帰国後の療養含め半年間の休業。その間、初めて自分と音楽についてじっくり考える時間を持てたことで、音楽がいかにかけがえのないものであるか、音楽がいかに素晴らしいものであるかを改めて気付き、自分にできることは音楽しかないと確信する。

指導歴

音楽大学講師としてピアノと電子オルガン、ソルフェージュ、アンサンブルを約35年指導。
一時期准教授となるが、自分の学びと自由な時間の確保のために常勤を辞め、非常勤講師として、高崎芸術短期大学、東邦学園大学、洗足学園大学、昭和音楽大学を歴任。自宅音楽教室では3歳から大人までを指導し、その数1,000人以上となる。

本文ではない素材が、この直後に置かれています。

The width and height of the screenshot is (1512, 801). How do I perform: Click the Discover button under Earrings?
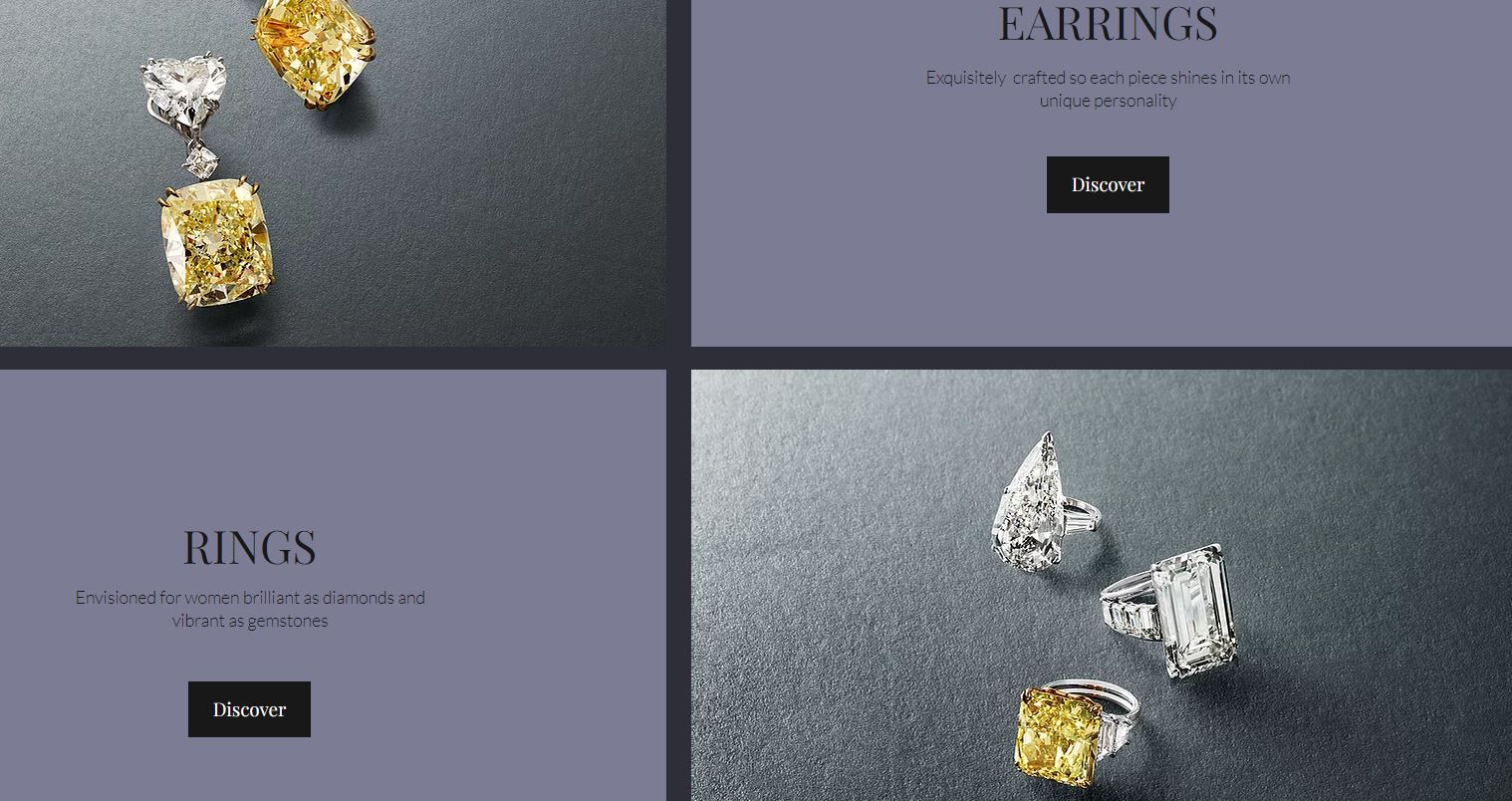1108,184
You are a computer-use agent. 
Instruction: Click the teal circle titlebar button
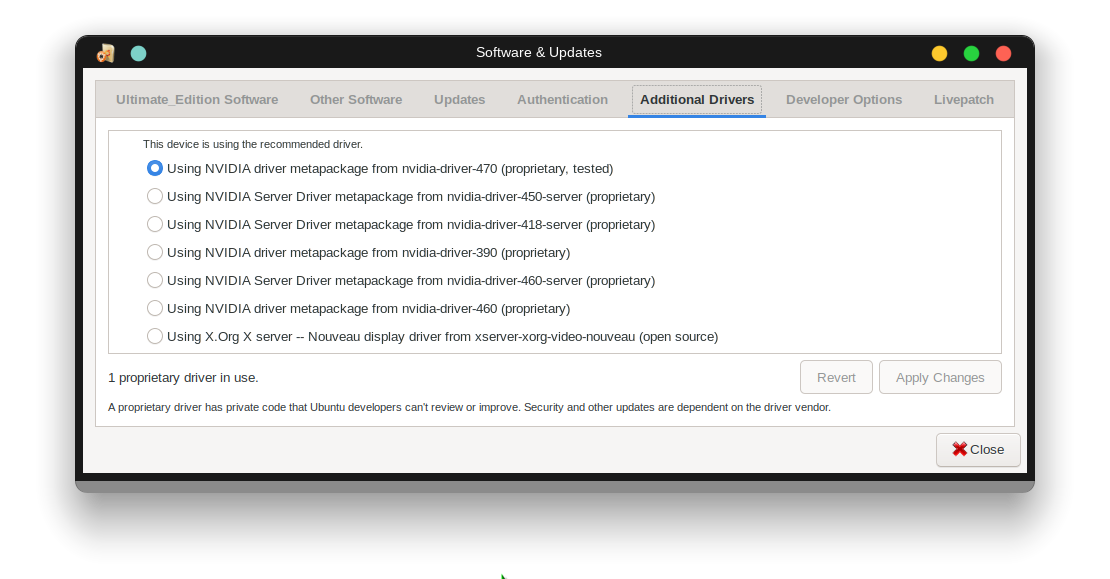(139, 53)
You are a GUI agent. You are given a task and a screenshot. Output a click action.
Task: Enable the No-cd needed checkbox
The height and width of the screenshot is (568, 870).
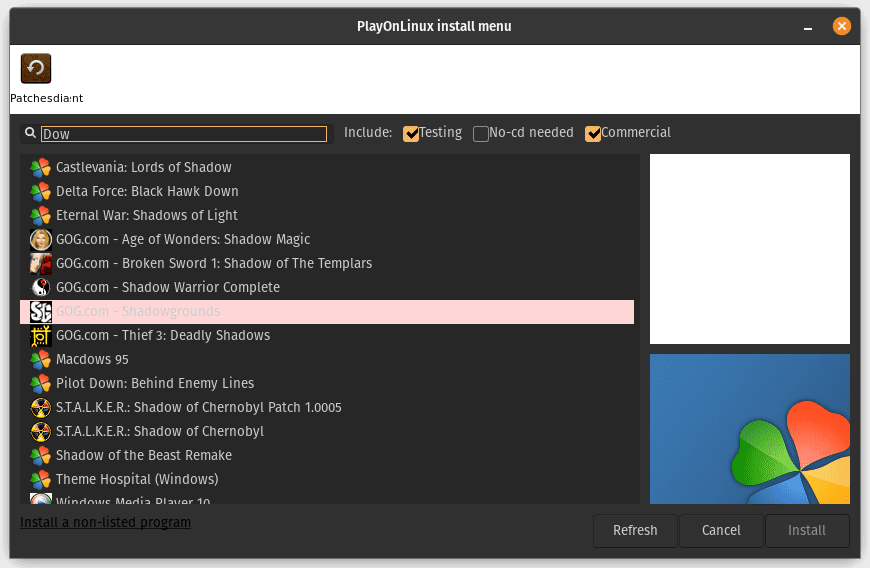(x=481, y=133)
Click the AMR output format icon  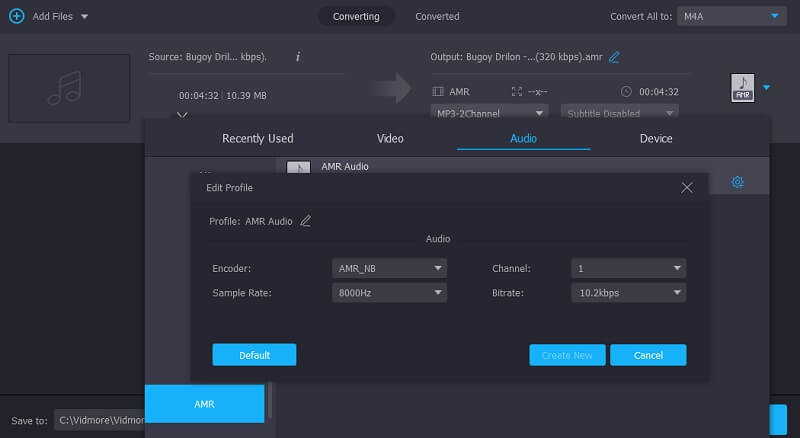pos(742,88)
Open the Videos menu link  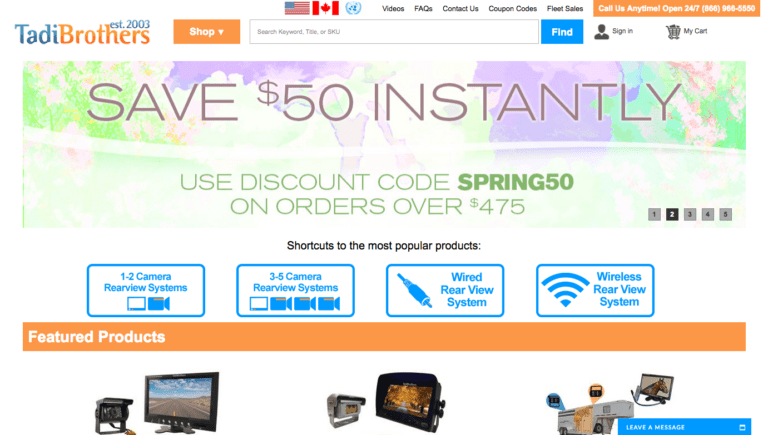(x=393, y=8)
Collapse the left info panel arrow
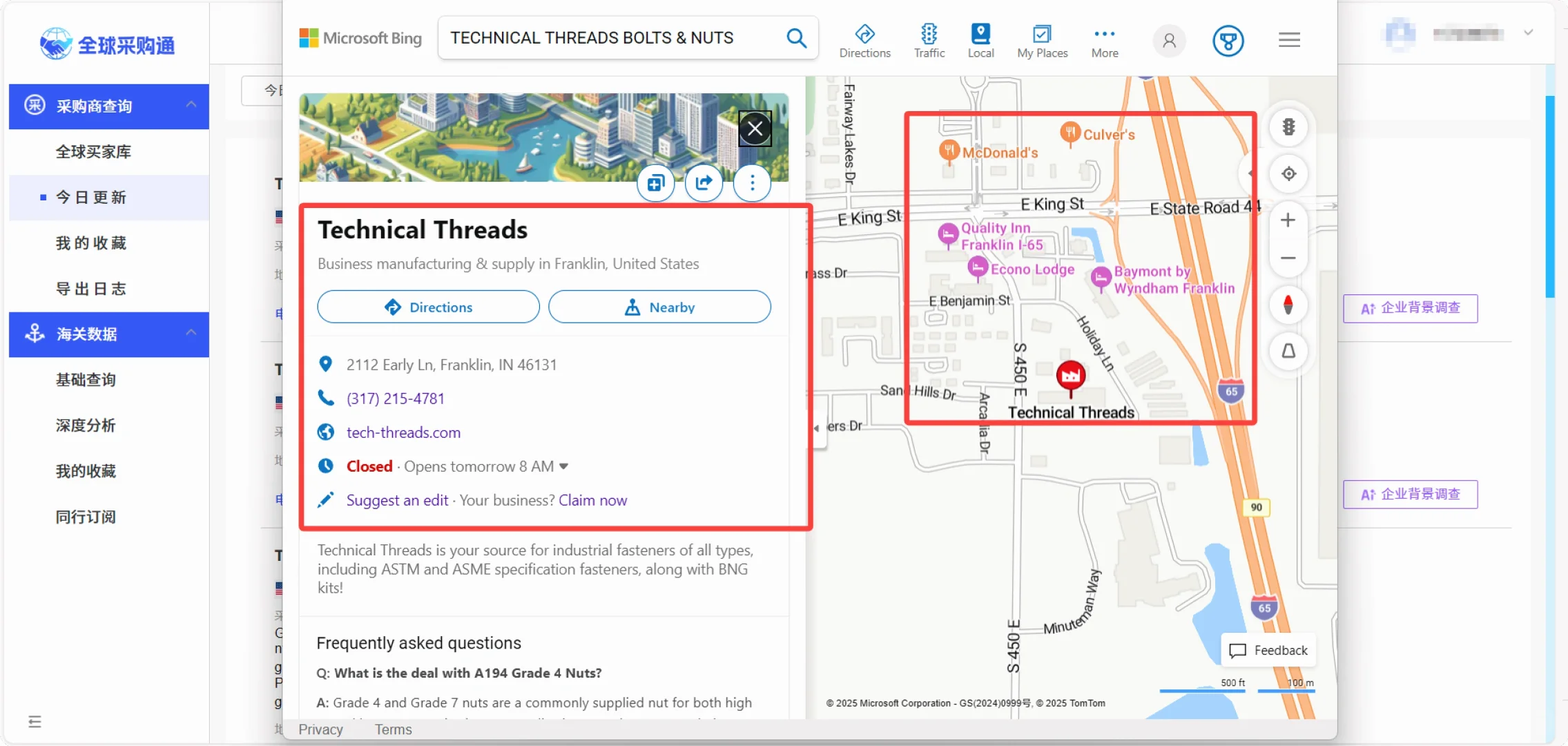 [x=817, y=428]
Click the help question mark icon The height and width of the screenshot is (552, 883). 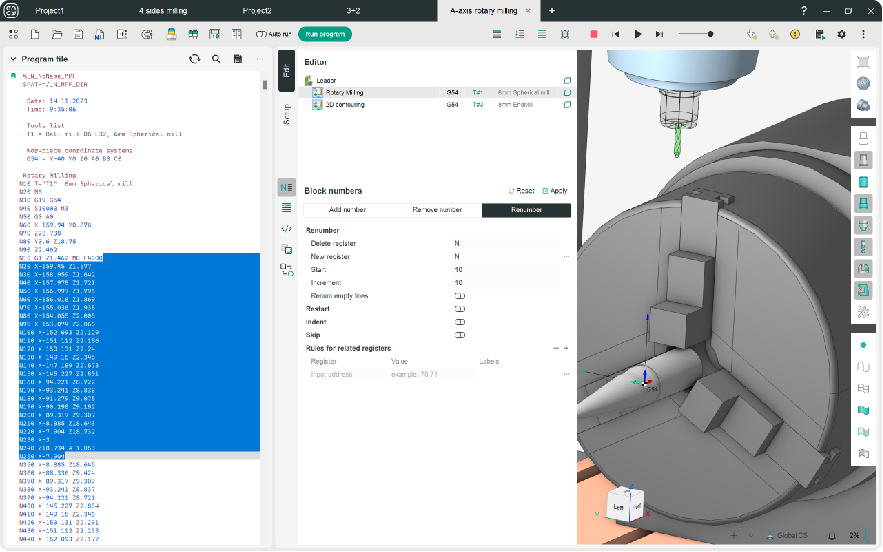[x=804, y=11]
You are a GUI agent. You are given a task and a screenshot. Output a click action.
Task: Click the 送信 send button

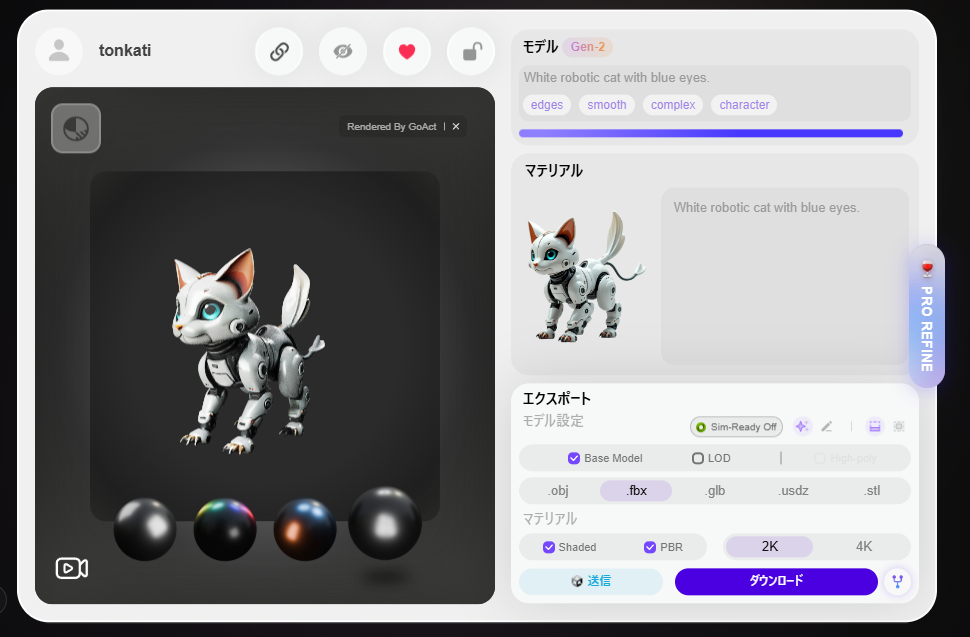590,581
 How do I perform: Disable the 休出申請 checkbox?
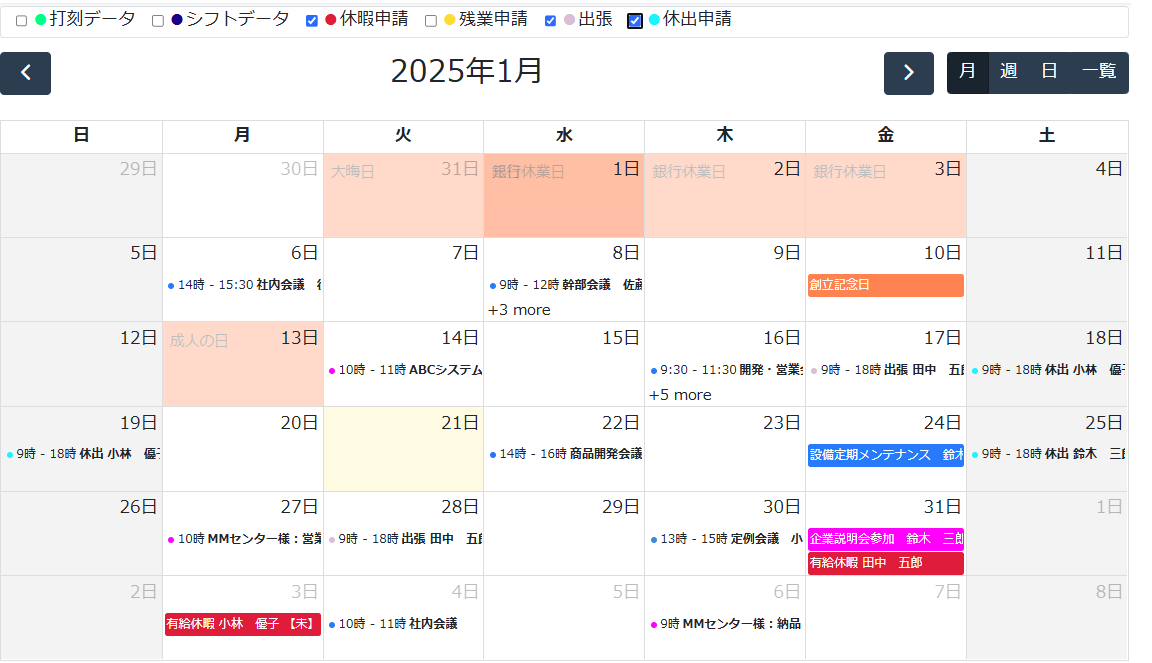click(635, 21)
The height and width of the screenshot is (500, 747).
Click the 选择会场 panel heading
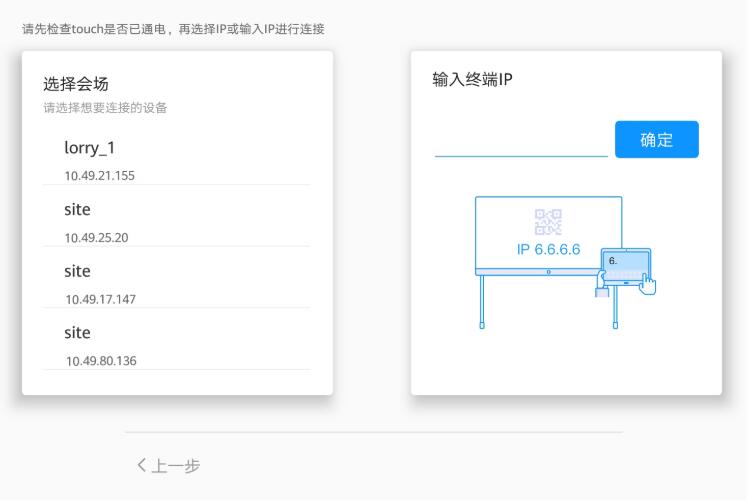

今まで指導した生徒さんの進学先:武蔵野音楽大学、東京音楽大学、昭和音楽大学、東京大学大学院、早稲田大学、慶應大学、明治学院大学、女子美術大学、青山学院大学、湘南高校、麻布中学、開成中学、桐蔭学園、双葉学園など。
大阪音大講師、昭和音大講師、大手音楽教室講師など、講師として活躍する者多数。

その他の音楽活動

PTNA正会員、日本音楽表現学会元理事現正会員、日本キーボード音楽学会元理事現正会員、ポルトゥス音楽文化研究会元理事現正会員、他、国際ピアノデュオ協会、日本ロッシーニ協会、日本ヴェルディ協会、日本シャミナード協会会員。
楽譜「はじめてのコンチェルト」シリーズをATN出版より4冊刊行。エレクトーンによる現代曲CD3枚をHCOミュージックよりリリース。